=== ABOUT THIS TASK ===
Pick out all lines of the entries that include the word "agent" and copy them.
-- TASK INPUTS follows --
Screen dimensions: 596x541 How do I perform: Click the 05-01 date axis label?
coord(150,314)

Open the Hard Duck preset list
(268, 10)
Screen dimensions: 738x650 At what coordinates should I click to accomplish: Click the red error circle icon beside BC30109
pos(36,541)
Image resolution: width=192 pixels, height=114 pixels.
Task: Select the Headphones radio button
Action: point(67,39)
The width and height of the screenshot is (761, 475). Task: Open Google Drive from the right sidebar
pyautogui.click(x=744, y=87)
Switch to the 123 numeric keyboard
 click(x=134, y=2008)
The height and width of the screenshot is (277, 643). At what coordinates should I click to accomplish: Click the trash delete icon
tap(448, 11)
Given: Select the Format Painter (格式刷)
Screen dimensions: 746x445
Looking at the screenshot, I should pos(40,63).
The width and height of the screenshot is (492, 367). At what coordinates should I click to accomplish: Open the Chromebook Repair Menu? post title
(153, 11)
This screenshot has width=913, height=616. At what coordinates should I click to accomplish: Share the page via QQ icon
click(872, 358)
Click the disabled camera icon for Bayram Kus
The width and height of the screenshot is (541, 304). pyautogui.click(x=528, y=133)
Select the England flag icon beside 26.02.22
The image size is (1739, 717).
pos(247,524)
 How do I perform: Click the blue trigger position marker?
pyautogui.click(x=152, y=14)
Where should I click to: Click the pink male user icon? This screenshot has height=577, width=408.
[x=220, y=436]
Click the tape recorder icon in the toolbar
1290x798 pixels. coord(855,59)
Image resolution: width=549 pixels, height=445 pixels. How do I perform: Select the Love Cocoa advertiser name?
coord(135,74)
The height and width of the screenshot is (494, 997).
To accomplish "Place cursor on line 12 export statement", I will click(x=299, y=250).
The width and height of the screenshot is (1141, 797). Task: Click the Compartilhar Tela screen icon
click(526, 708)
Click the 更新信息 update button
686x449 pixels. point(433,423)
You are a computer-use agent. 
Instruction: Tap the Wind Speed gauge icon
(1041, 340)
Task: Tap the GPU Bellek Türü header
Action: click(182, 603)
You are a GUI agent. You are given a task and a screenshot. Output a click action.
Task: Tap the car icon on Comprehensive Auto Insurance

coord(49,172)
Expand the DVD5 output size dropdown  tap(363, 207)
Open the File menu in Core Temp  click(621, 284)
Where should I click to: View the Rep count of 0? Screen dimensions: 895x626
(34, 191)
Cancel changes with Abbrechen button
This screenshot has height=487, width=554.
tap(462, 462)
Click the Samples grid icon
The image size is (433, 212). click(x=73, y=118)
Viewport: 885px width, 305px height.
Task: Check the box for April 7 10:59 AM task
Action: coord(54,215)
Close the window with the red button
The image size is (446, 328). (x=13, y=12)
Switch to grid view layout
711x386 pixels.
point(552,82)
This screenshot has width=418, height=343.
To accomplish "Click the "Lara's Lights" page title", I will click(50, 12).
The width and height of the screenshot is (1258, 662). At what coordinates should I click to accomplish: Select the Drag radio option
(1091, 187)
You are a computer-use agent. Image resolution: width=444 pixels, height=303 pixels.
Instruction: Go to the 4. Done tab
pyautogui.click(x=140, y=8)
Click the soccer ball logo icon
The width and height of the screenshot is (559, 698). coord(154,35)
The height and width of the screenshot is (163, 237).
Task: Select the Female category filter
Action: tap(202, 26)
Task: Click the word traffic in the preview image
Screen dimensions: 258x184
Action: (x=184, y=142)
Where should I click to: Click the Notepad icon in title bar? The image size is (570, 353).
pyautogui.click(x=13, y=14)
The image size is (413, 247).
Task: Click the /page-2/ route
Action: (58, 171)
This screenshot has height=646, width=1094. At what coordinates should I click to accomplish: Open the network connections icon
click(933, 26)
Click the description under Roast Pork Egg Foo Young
-- TASK INPUTS concluded --
=== EXERCISE OUTPUT ===
You are a computer-use agent. 
You are a GUI agent. You are given a task and a screenshot. Output a click action.
You are a computer-use agent. Image resolution: width=444 pixels, height=303 pixels.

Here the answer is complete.